** START OF SUPPLIED MATERIAL **

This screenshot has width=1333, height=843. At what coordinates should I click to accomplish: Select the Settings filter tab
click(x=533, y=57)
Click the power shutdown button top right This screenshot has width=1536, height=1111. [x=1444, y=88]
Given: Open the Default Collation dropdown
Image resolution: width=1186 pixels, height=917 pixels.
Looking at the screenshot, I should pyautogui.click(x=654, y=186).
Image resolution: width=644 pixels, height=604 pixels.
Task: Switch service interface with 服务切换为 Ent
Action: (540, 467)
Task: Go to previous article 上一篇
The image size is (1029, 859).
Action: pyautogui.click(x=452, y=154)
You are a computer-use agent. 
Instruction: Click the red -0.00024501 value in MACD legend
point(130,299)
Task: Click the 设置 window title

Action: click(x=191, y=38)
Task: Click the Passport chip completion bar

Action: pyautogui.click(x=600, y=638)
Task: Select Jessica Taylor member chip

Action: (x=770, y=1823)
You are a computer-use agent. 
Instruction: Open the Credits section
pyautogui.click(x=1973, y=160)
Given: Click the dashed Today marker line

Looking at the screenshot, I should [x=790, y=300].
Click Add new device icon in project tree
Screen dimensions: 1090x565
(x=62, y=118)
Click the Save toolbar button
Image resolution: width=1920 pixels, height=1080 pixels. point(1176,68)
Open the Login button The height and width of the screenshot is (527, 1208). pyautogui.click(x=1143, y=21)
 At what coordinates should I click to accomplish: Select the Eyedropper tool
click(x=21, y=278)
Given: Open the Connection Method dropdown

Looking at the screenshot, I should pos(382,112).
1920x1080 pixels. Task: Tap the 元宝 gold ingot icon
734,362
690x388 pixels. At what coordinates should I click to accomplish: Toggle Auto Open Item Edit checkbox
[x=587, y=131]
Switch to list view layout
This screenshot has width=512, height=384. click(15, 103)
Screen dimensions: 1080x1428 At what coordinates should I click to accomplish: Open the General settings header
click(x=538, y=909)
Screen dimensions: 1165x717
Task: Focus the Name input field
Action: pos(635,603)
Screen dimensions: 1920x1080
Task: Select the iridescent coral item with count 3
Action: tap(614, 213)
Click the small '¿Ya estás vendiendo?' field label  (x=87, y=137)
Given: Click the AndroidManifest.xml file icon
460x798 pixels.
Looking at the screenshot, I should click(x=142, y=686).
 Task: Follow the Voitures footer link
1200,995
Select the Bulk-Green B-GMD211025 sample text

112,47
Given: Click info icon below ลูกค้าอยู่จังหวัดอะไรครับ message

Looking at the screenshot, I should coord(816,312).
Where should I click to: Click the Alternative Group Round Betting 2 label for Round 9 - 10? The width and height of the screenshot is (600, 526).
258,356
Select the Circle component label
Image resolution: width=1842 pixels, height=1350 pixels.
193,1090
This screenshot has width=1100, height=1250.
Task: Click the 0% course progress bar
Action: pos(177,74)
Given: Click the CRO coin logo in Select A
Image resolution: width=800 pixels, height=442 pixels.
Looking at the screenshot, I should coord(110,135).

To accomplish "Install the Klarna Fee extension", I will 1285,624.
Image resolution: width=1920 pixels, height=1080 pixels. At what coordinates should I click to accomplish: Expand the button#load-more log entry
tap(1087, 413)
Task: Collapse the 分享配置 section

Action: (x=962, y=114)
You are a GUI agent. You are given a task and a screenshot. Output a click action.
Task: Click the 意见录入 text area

** END OF SUPPLIED MATERIAL **

INSTRUCTIONS TO FOLLOW
Retype the listing from its first line through the line containing "Action: pyautogui.click(x=452, y=154)", keeping every character as it stands, and include both of those end lines.

FULL ANSWER
This screenshot has width=1333, height=843. At what coordinates should I click to accomplish: Select the Settings filter tab
click(x=533, y=57)
Click the power shutdown button top right This screenshot has width=1536, height=1111. [x=1444, y=88]
Given: Open the Default Collation dropdown
Image resolution: width=1186 pixels, height=917 pixels.
Looking at the screenshot, I should pyautogui.click(x=654, y=186).
Image resolution: width=644 pixels, height=604 pixels.
Task: Switch service interface with 服务切换为 Ent
Action: (540, 467)
Task: Go to previous article 上一篇
The image size is (1029, 859).
Action: pyautogui.click(x=452, y=154)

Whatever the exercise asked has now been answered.